Yesterday's announcement of a general election next month has put this highly-controversial Bill on a fast-track process where it does not belong. It is
likely to be passed tonight as part of this process which is known as 'wash up'.
'Wash up' refers to the last few days of a Parliament, after the election has been announced but before dissolution. Bills not passed before the dissolution are lost – so in the wash up period, outstanding bills that are unopposed are rushed through. It suits uncontroversial laws. It does not suit a law like the Digital Economy Bill.
Of the country's 643 MPs, just 40 turned up for yesterday's Second Reading, of whom only 10 stayed throughout proceedings, according to a critic who kept count . The whole thing was watched on Parliament Live TV and participants were silently heckled by more than 5,000 Twitter users.
The Digital Economy Bill introduces powers that may see households disconnected from the internet on accusations of file-sharingand websites blocked by British ISPs because they stand accused of copyright infringment.
Coffee shops, airports and hotels are also given reason to rethink their Wi-Fi services. "It cannot be right for us to cut off the whole of Starbucks just because one person went in for a cup of coffee and illegally shared files," observed Conservative MP John Whittingdale last night.
The arguments for and against these measures received short shrift in Parliament. It seems that passing the Bill before next month's general election has taken priority over what the thing actually says. Each party acknowledges that the Bill is being rushed yet it seems that nothing will stand in its way.
Shadow culture secretary Jeremy Hunt called the Bill "a weak, dithering and incompetent attempt to breathe life into Britain's digital economy", while shadow science and innovation minister Adam Afriyie referred to the bill as "botched legislation".
But Hunt will not oppose the Bill. He explained that if the Conservatives come to power in May, his party will fix any problems with the Bill, "if it turns out that the legislation is flawed." In wash up, he is seeking only changes to clauses on orphan works, regional broadcasting and Ofcom's powers.
The Liberal Democrats, who said last month that the Bill should be scrapped and reintroduced in the next Parliament, had just one representative at last night's debate, Don Foster.
The MP for Bath expressed concern about the technical measures that the Bill enables, i.e. the powers to disconnect users. But his solution is broadly the same as Hunt's.

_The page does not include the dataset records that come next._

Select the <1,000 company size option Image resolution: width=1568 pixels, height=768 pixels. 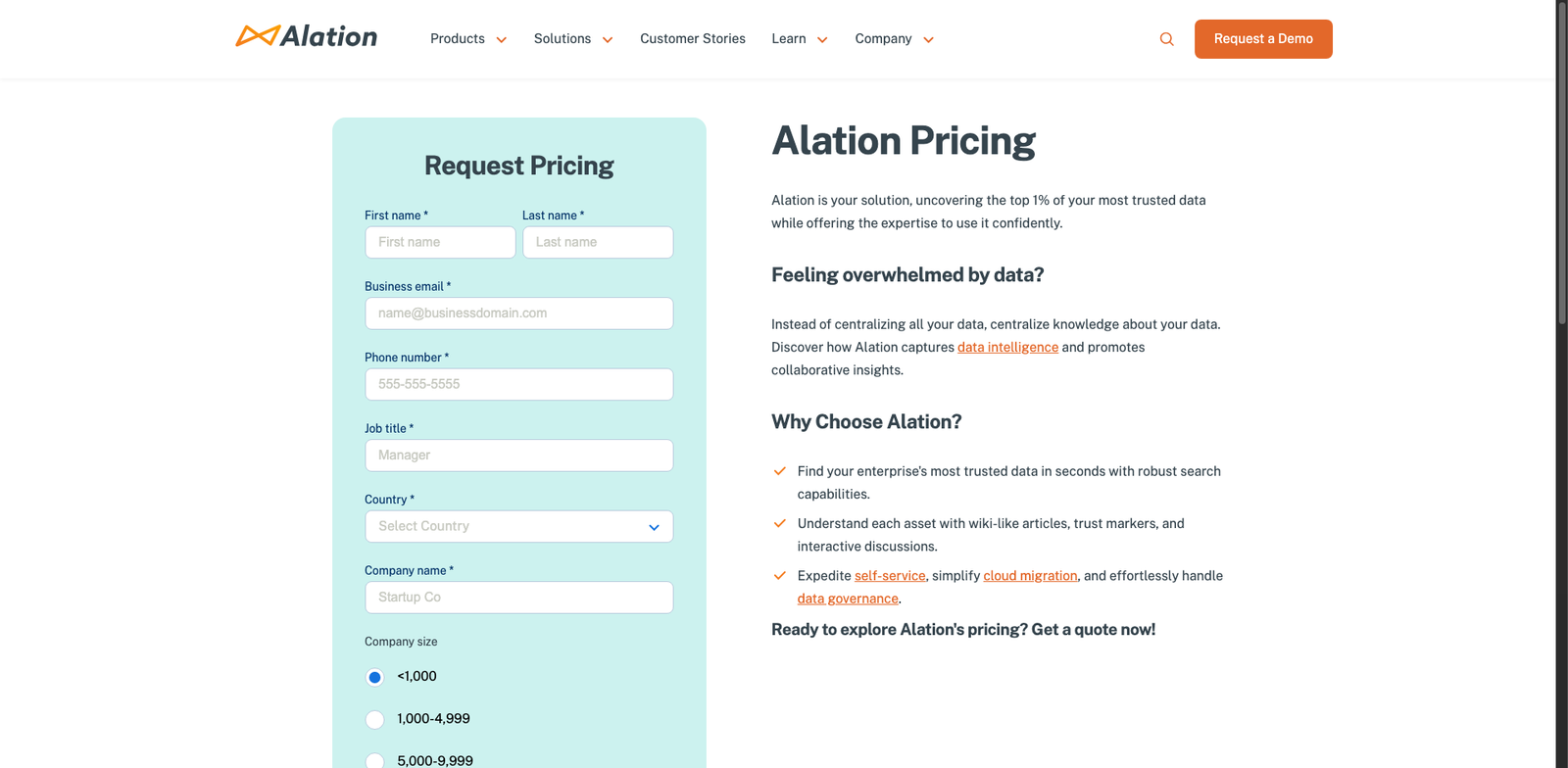tap(374, 677)
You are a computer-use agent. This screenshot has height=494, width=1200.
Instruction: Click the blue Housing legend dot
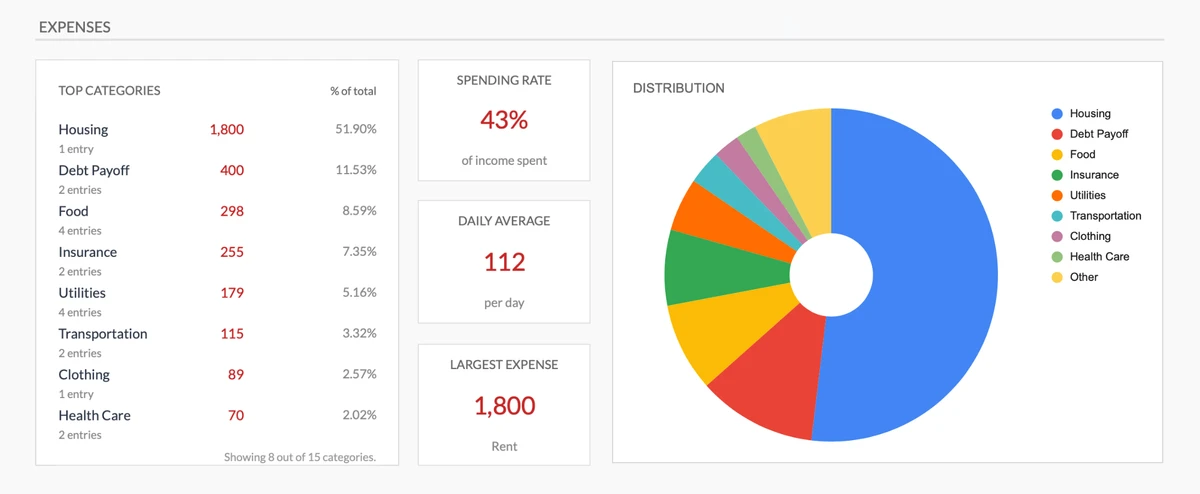[x=1057, y=114]
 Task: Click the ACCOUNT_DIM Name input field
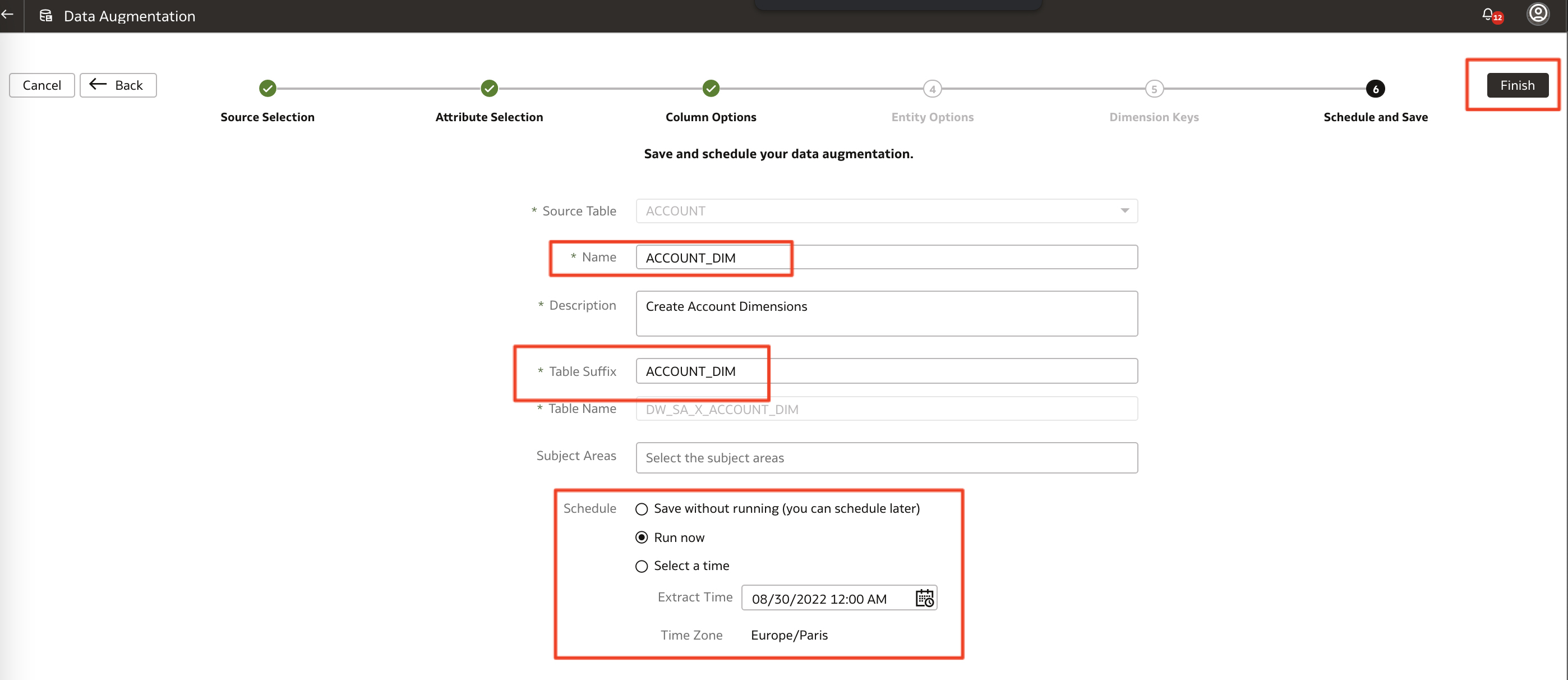coord(712,257)
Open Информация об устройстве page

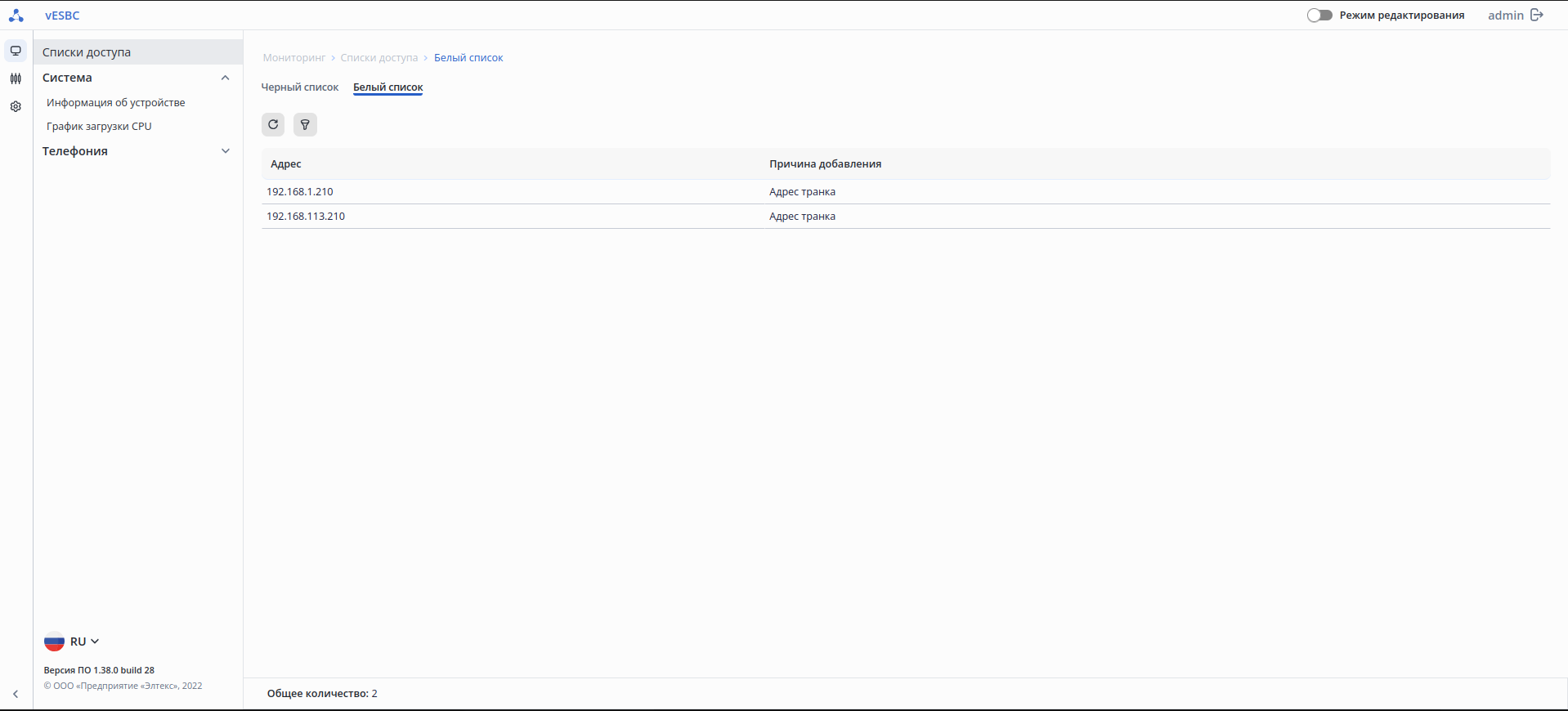coord(115,102)
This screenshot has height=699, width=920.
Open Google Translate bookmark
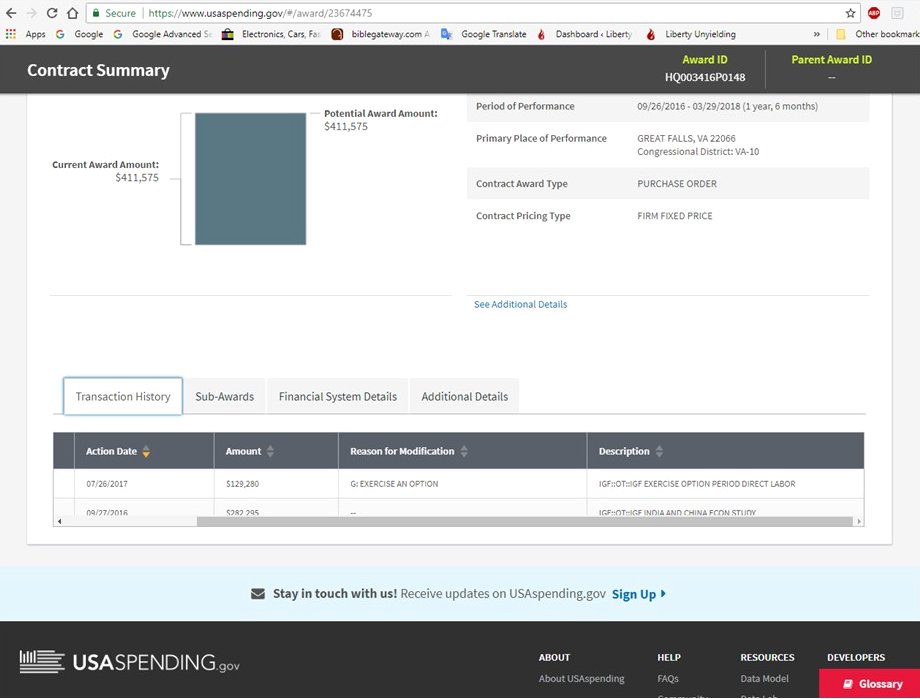pyautogui.click(x=484, y=34)
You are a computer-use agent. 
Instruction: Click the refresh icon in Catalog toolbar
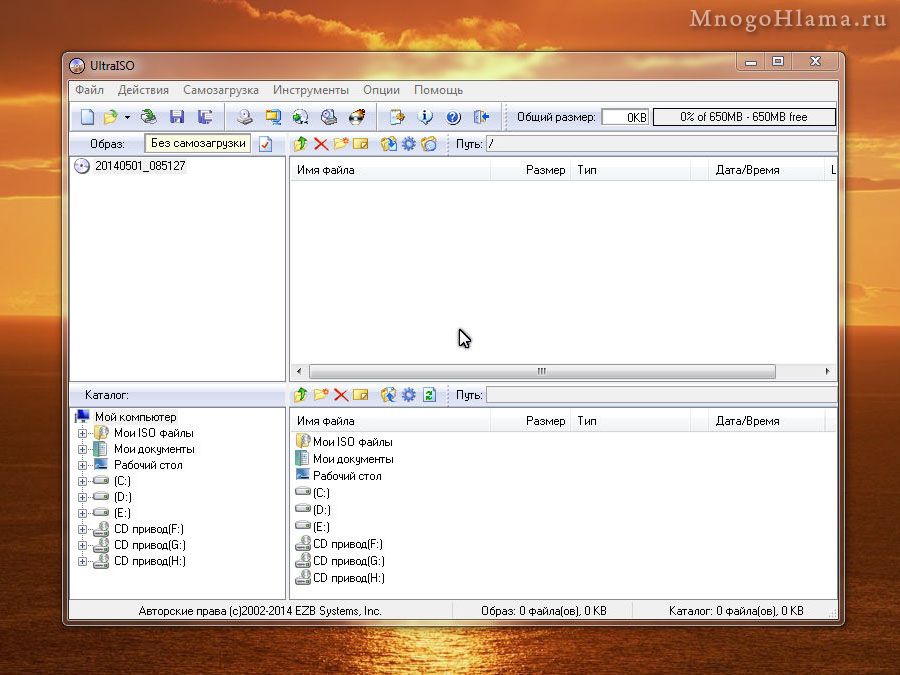(x=429, y=395)
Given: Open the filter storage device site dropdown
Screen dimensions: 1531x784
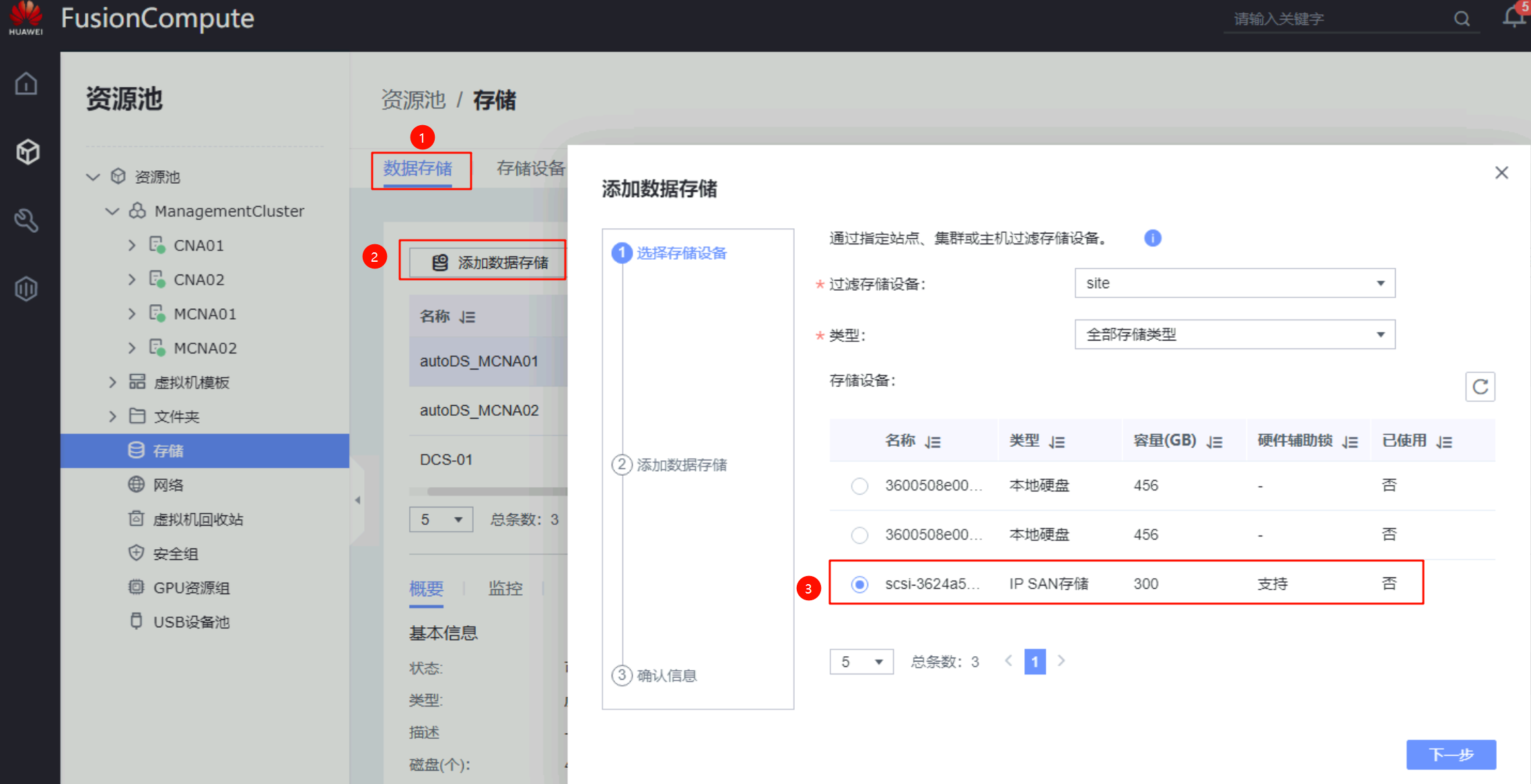Looking at the screenshot, I should [1234, 283].
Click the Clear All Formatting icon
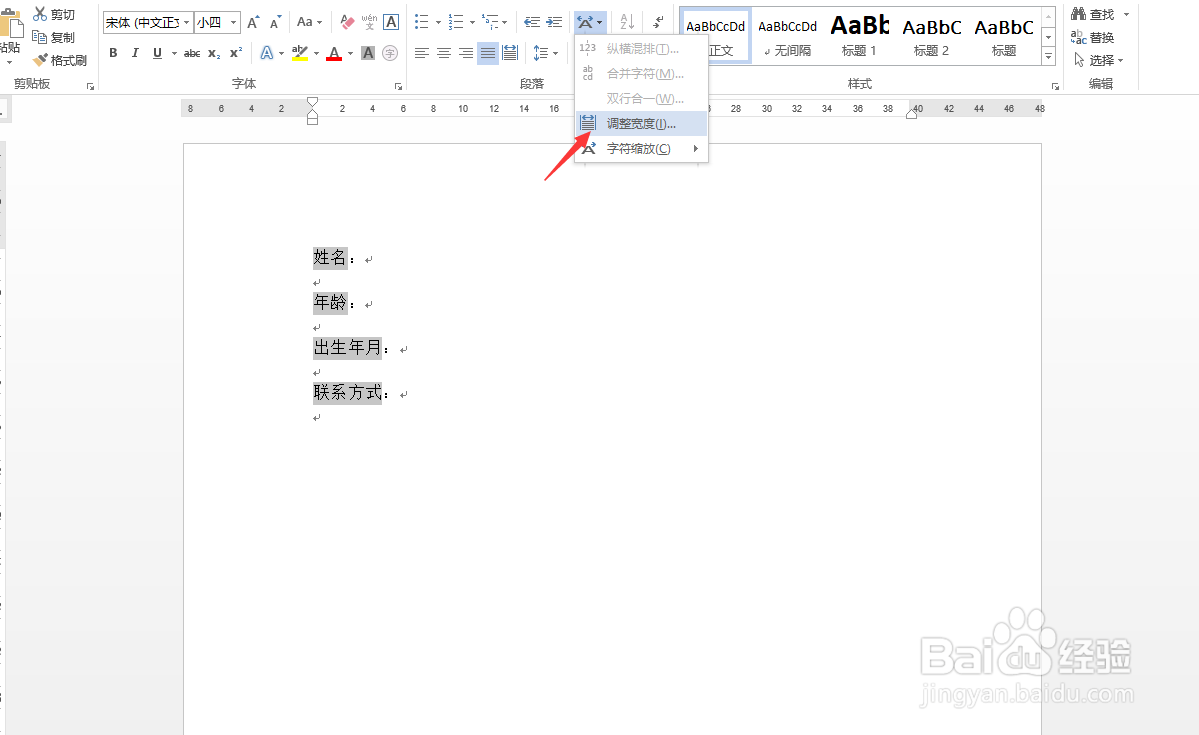The width and height of the screenshot is (1199, 735). pyautogui.click(x=345, y=22)
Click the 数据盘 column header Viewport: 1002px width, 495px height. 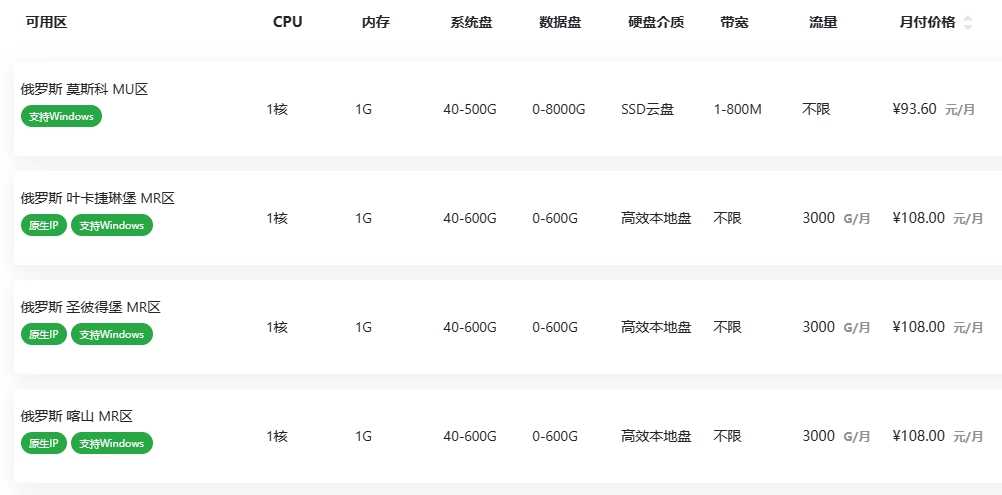(x=560, y=22)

"The next Parliament deserves to be given the maximum opportunity to scrutinise any such proposals," said Foster. The Lib Dems will back the Bill tonight if they can get that assurance and others (they want a planned consultation process for the site blocking measures extended to the disconnection powers; and they want extra safeguards for Wi-Fi operators).
The
text of the five-hour debate (243-page PDF) makes for a disheartening read. It's like a case study in how to pass bad law in a hurry. Whatever you think of this Bill, it presents a significant change to digital rights and remedies in the UK. It deserves proper debate and proper scrutiny. It should not be passed.